Nossa série de fatos interessantes em volta das partidas do timão hoje não será tão 'viajada' assim, e sim com intuito de responder uma dúvida que algum de vocês possam ter quando escutam o termo frequentemente relacionado ao nosso adversário, o famoso Coxa-Branca.
Esse termo que virou sinônimo do Coritiba Foot Ball Club, entra na galeria de boas histórias do futebol brasileiro onde a torcida decidiu adotar uma ofensa ou algo pejorativo para si com orgulho, e tudo começou a bastante tempo atrás com um sujeito: Hans Egon Breyer.
Breyer, alemão que veio com a família para o Brasil quando ainda era uma criança próximo a década de 1920 viria a se tornar jogador do Coritiba, onde atuou entre os anos 1939 e 1943, período que coincide inclusive com a segunda guerra mundial. Mas foi em um clássico Atletiba em 1941 que a história foi feita:
Um torcedor atleticano Jofre Cabral e Silva começou a provocar Breyer, chamando-o de: “Coxa‑Branca!” e “Quinta-coluna!”
O primeiro termo fazia referência ao tom de pele claro do jogador — comum entre descendentes de alemães — e também tinha um tom político, já que o Brasil vivia forte clima de tensão ligado à Segunda Guerra Mundial.

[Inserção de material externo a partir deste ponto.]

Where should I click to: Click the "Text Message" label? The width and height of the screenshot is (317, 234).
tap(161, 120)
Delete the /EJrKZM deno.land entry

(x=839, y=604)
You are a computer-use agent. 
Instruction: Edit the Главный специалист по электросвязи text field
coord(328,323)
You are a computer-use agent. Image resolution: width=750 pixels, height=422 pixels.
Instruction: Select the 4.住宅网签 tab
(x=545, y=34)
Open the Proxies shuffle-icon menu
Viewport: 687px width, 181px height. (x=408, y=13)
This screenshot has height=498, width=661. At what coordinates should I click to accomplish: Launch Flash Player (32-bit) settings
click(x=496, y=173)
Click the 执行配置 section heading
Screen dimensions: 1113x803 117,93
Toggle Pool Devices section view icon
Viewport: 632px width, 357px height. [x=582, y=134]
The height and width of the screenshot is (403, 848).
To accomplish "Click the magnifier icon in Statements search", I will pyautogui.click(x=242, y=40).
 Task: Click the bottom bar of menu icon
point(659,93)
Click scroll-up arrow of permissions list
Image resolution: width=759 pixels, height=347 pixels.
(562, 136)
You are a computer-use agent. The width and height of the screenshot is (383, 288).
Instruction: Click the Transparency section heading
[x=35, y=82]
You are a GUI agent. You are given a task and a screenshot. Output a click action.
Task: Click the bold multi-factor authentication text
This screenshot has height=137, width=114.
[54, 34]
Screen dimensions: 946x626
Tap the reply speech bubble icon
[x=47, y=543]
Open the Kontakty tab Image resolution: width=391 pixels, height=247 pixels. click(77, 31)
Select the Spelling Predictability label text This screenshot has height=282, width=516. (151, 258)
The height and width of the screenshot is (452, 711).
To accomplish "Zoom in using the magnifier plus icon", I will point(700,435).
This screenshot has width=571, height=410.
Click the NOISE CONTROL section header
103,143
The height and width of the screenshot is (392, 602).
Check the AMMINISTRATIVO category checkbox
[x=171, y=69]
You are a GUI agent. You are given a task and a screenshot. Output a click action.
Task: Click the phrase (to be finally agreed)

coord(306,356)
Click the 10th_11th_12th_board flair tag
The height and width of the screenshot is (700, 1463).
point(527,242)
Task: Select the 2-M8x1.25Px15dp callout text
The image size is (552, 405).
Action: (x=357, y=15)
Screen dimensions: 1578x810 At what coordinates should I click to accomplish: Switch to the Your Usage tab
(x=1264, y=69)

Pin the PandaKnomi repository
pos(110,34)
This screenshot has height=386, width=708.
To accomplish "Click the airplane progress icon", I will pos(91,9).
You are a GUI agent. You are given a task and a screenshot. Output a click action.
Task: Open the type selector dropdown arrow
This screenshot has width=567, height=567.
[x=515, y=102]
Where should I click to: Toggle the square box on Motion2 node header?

Já o segundo termo era utilizado para referir-se de maneira ofensiva, à pessoas que tinham descendência ou nacionalidade de outros países envolvidos em confrontos militares na época. De uma maneira ou outra, o insulto carregava um tom de insinuação a 'trairagem, espionagem', como se estivesse apontando que a comunidade local não pudesse confiar neles.
O termo “quinta‑coluna” nasceu durante a Guerra Civil Espanhola (1936–1939).
Na época, as forças nacionalistas de Francisco Franco avançavam sobre Madri com quatro colunas militares. A expressão surgiu quando generais franquistas afirmaram que, além dessas quatro colunas, havia uma “quinta coluna” dentro da cidade — simpatizantes infiltrados que agiriam secretamente a favor do golpe quando o ataque começasse.
Chamado de “coxabranca” e “quinta-coluna” regularmente, Breyer se desgostou profundamente e decidiu abandonar o futebol em 1944, aos 24 anos, mesmo sendo apontado como um dos principais defensores no estado do Paraná nesta época, encerrando a carreira muito cedo. Durante muitos anos, ele deixou até de frequentar os jogos do Coritiba — tamanho o incômodo que a situação havia lhe causado
A história muda completamente em 1969. Na comemoração do título estadual daquele ano, a torcida do Coritiba começou a cantar:
“Coxa! Coxa! Coxa!”
Foi aí que pela primeira vez, o apelido era usado com orgulho, como símbolo da identidade da equipe alviverde e não mais como ofensa. Isso marcou profundamente Breyer, que declarou em entrevista à revista Placar:
“Quando vi a torcida gritar Coxa, tirei um peso das minhas costas e fiquei muito orgulhoso.”
Essa mudança de significado foi tão marcante que o apelido Coxa-Branca acabou gravado até mesmo na lápide de Breyer, como homenagem da torcida.
Falecido em 2001, Breyer voltara a frequentar os jogos da equipe após a adoção do apelido pela torcida, e já foi diversas vezes homenageado em ações do clube até hoje como um dos personagens mais marcantes do clube paranaense. Recentemente, por exemplo, Breyer e o período de 1941 foram referências usadas na confecção do uniforme de 2024 do time, e nas celebração dos 115 anos do clube, no mesmo ano.